I would encourage anybody to create blog-post-like content and add it in the website so that with time we can have a larger body of knowledge of practical tasks and problem-solving topics.
Same here. Though to be fair, Ada’s approach to the whole OO topic is more refined than most languages. Ada does not have OO built in (such as a class keywords). I has tagged types, it has packages (for the private/public split), normal types can have quite a strong level of inheritance (type .. is new and subtypes). So you can get some of the OO functionality without having to go full into the OO paradigm
I was thinking about showing how to do it without OOP.
No, Ada has as orthogonal and separate features every single one of OOP’s “four pillars” — you don’t have to “buy into” OOP unless you need dynamic dispatch.
No, you cannot. You can of course return a vector of entry points. This is how OSes implement drivers. What you cannot do is to keep your ugly variant records. You just do not know upfront all cases = derived types. So, your solution would be necessarily untyped as it would need an equivalent of void * (e.g. System.Address) to refer to the opaque variants = instances.
What people refuse to understand about Ada’s OO type system is that it is just a language level method to describe things you do anyway daily, but in a far more type safe and maintainable manner.
Actually all types should have been tagged either with an internal or an external tag. Alas, multiple dispatch is an unresolved problem still.
Blatantly incorrect.
You can obviously do the implementation of a plug-in without resorting to either OOP or the dependency of System.Address — all the “pure C” DLLs prove the former, as there is no dispatching in C, and the structuring/usage of DLLs w/o System.Address prove the latter.
All you really need is a way to load/execute and a well defined interface. — Hell, you could do plug-ins as INI-files with the “function” as the section, and the key-value pair as the instructions to execute, as a sort of psudeo-script thing.
C DLLs use void * for data objects, which is the point. Dispatching happens when the vector is selected. Vectorized library calls = dispatching.
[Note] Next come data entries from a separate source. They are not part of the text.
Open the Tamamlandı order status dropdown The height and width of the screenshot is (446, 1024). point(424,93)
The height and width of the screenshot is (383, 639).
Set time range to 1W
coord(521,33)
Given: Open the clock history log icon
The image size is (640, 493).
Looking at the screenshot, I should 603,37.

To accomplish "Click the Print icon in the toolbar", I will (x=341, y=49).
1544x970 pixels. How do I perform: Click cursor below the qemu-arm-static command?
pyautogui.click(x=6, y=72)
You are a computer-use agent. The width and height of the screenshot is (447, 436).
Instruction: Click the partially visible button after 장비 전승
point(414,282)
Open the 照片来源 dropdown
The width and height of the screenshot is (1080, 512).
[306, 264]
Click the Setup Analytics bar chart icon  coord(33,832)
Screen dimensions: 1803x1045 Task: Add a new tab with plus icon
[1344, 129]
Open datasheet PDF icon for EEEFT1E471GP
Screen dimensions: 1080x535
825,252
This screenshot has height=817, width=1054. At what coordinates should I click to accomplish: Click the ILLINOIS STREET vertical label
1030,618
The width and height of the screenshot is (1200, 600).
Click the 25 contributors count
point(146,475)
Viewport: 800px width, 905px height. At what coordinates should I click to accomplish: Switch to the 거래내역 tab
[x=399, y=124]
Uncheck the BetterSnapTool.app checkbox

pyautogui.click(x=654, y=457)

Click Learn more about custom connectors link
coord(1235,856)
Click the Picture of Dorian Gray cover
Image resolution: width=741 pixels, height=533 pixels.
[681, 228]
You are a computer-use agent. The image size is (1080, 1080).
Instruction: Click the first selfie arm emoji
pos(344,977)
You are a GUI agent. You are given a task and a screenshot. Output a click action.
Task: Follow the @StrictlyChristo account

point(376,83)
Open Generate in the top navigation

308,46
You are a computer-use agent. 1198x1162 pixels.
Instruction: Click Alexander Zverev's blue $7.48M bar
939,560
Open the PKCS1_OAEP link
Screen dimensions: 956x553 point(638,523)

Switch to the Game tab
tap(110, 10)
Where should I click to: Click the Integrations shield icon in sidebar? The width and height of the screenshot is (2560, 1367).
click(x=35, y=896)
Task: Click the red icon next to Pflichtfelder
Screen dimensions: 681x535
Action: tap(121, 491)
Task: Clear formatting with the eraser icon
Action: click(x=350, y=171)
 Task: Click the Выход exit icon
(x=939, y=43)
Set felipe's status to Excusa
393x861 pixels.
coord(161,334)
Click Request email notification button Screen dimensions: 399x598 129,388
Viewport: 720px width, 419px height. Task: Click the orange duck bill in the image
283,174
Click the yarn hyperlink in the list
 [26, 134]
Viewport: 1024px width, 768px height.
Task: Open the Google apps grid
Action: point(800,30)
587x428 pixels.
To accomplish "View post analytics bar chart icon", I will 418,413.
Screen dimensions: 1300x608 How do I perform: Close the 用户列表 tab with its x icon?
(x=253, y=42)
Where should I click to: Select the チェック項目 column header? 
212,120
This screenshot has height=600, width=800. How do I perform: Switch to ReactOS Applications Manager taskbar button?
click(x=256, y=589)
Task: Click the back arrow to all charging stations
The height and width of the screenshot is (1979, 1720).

Think it over again. You have a variant record of alternatives representing a polymorphic object (T’Class). Annotate each alternative with a type T1, T2, .. Tn, these are members of the class. Add a new alternative Tn+1 from a plug-in. Return a variant record of. Can you? Plug-in or not you cannot.
In a monolithic design you can go back to the drawing board, change the declaration of the variant record, recompile everything, patch all client code case statements, review all client code that has if statements rather than case. Have fun! But with a plug-in you have no way to do even that. It is too late.